● Aim of the exercise: A complete response lists each line of the data below that includes the word "Task".

● Raw data:
════════════════════
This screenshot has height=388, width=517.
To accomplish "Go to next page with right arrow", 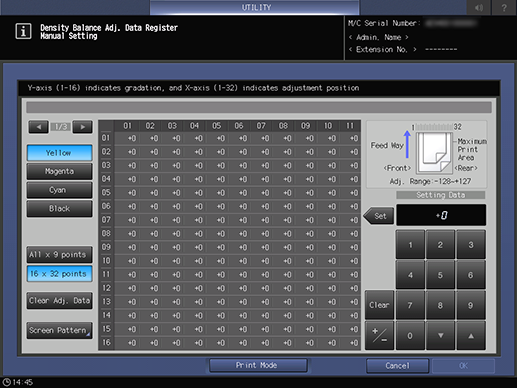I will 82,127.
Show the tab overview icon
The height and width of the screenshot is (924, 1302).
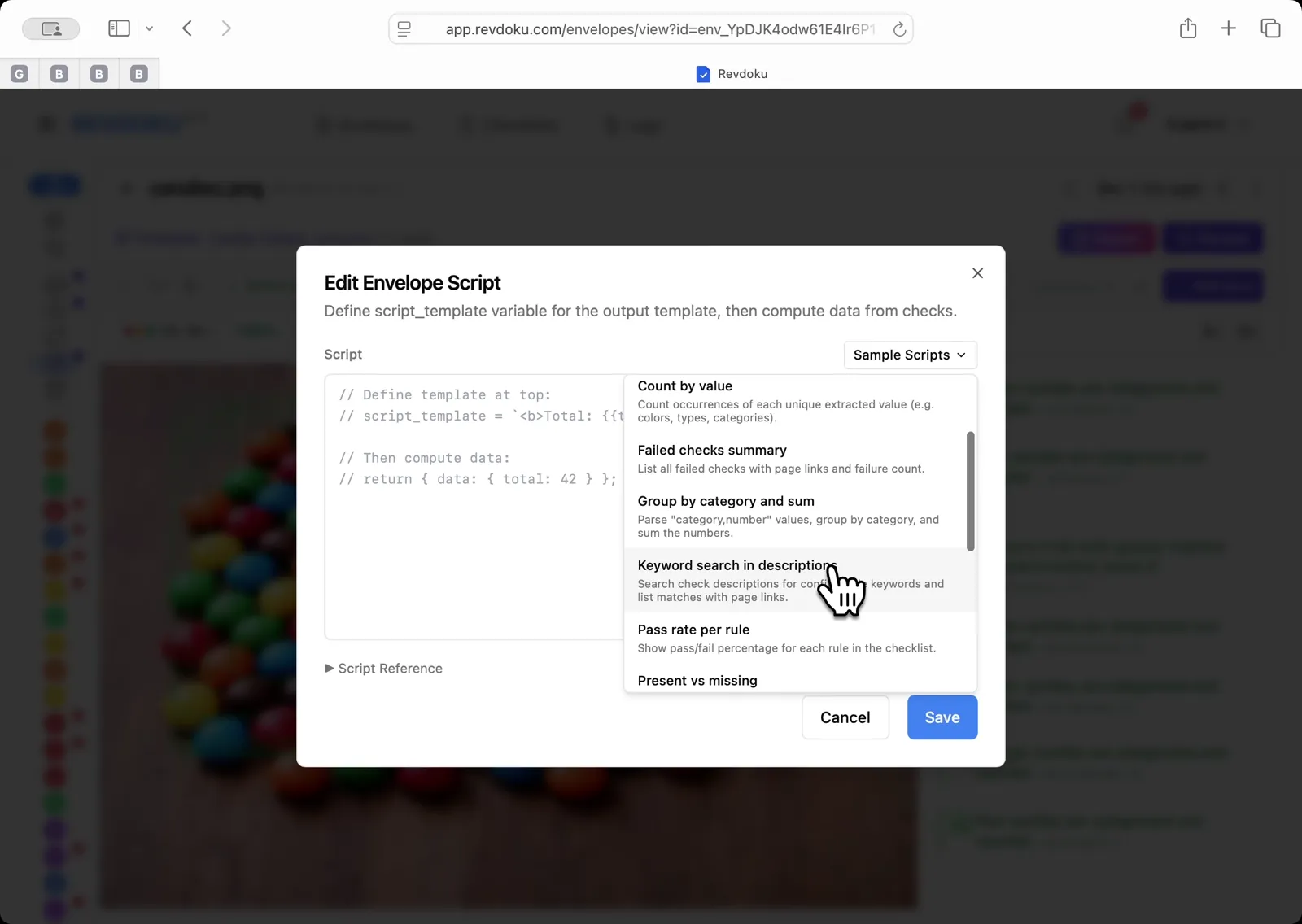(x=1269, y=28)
════════════════════
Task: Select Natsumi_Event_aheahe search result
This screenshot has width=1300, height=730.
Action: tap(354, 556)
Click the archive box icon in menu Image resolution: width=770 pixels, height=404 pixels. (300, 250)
════════════════════
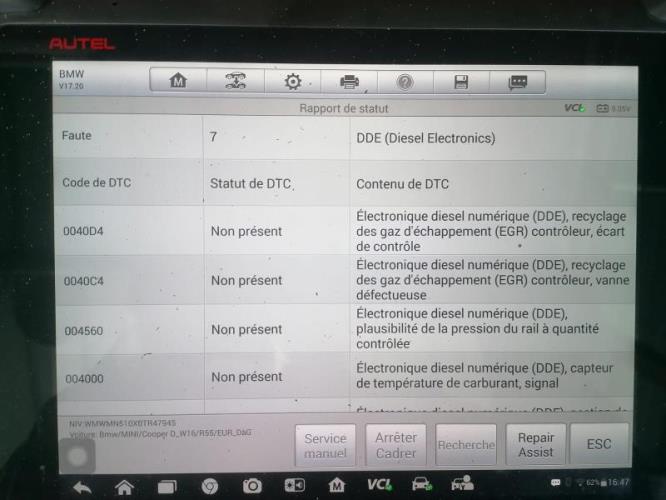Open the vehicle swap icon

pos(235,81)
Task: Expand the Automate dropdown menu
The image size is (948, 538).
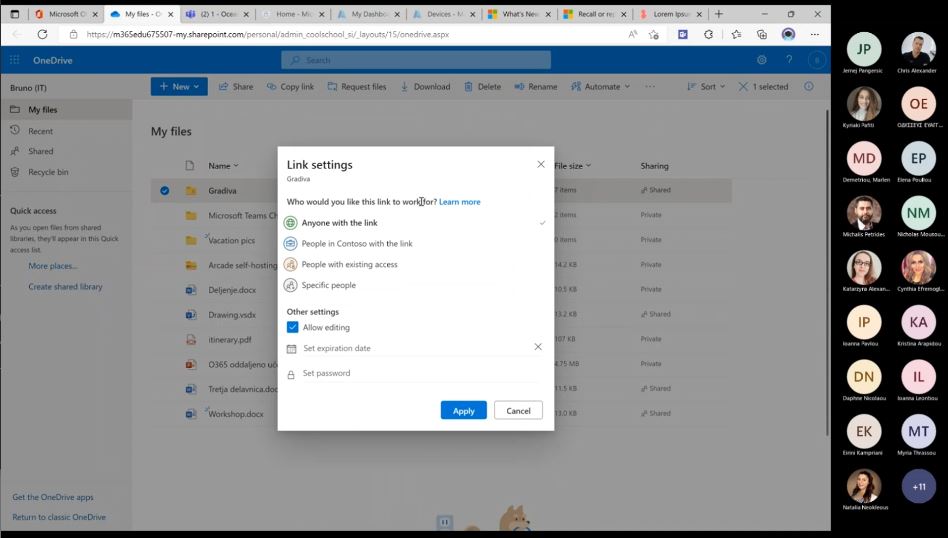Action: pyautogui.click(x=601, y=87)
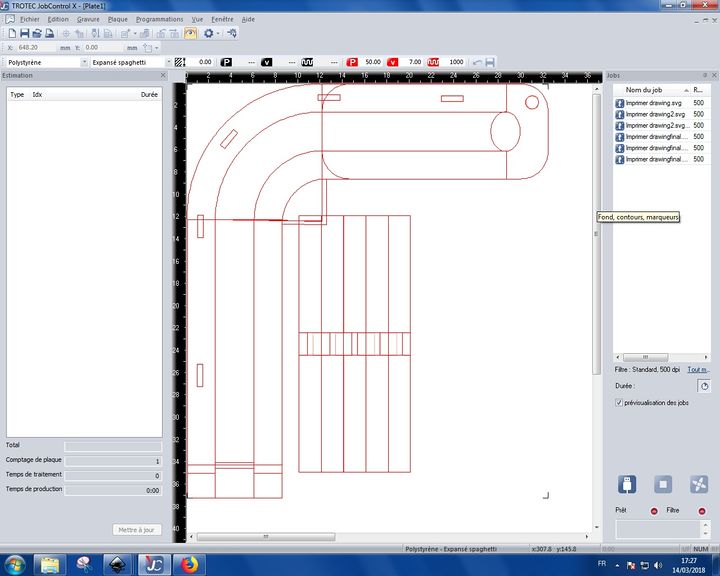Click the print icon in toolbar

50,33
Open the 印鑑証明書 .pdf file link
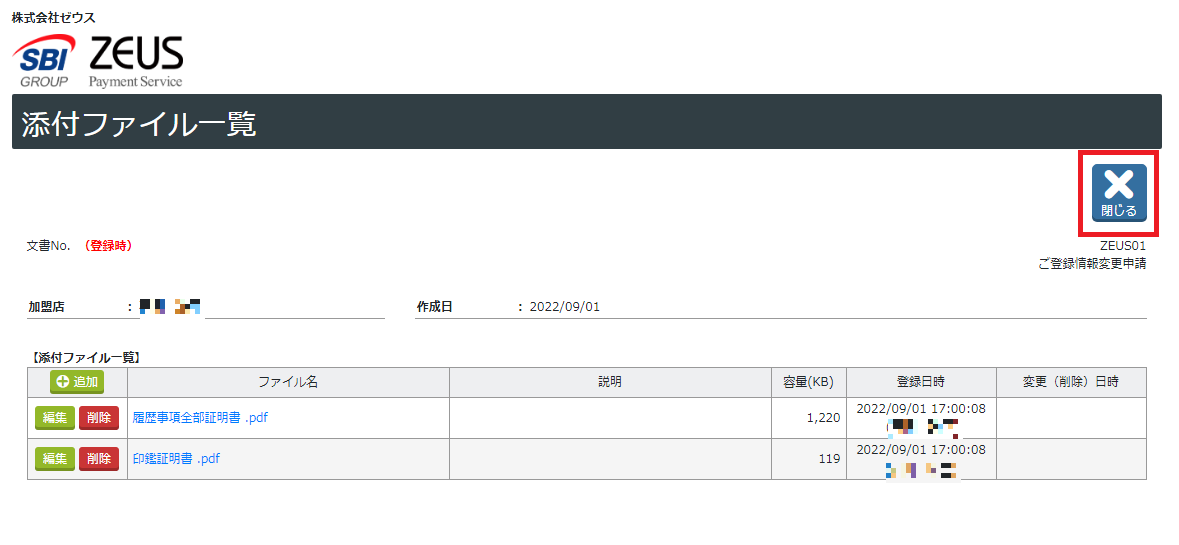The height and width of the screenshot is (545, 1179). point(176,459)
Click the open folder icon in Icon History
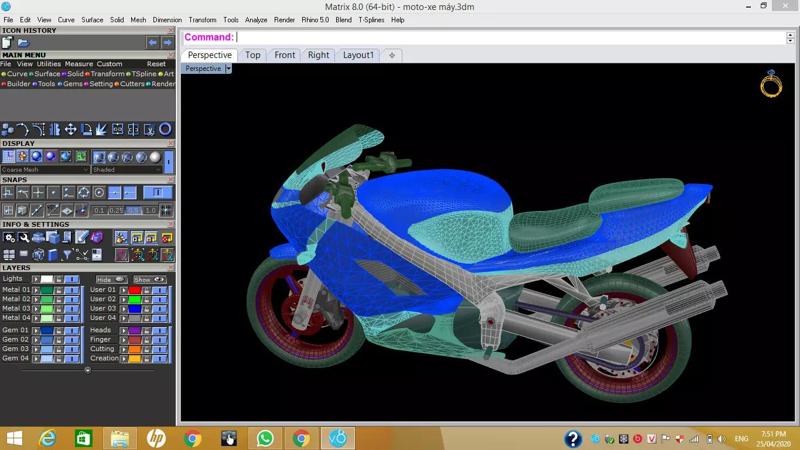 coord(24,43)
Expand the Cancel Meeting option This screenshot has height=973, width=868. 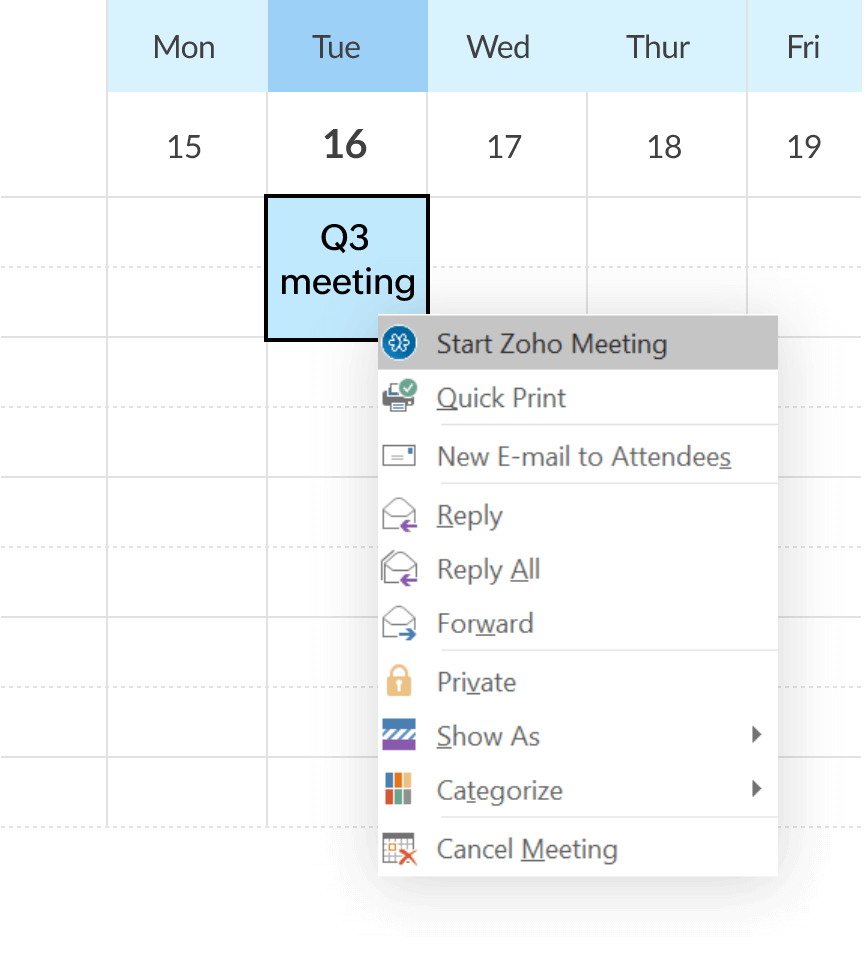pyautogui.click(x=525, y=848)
════════════════════
● Output below:
Task: Select Natsumi_Event_aheahe search result
Task: Expand the Automate dropdown menu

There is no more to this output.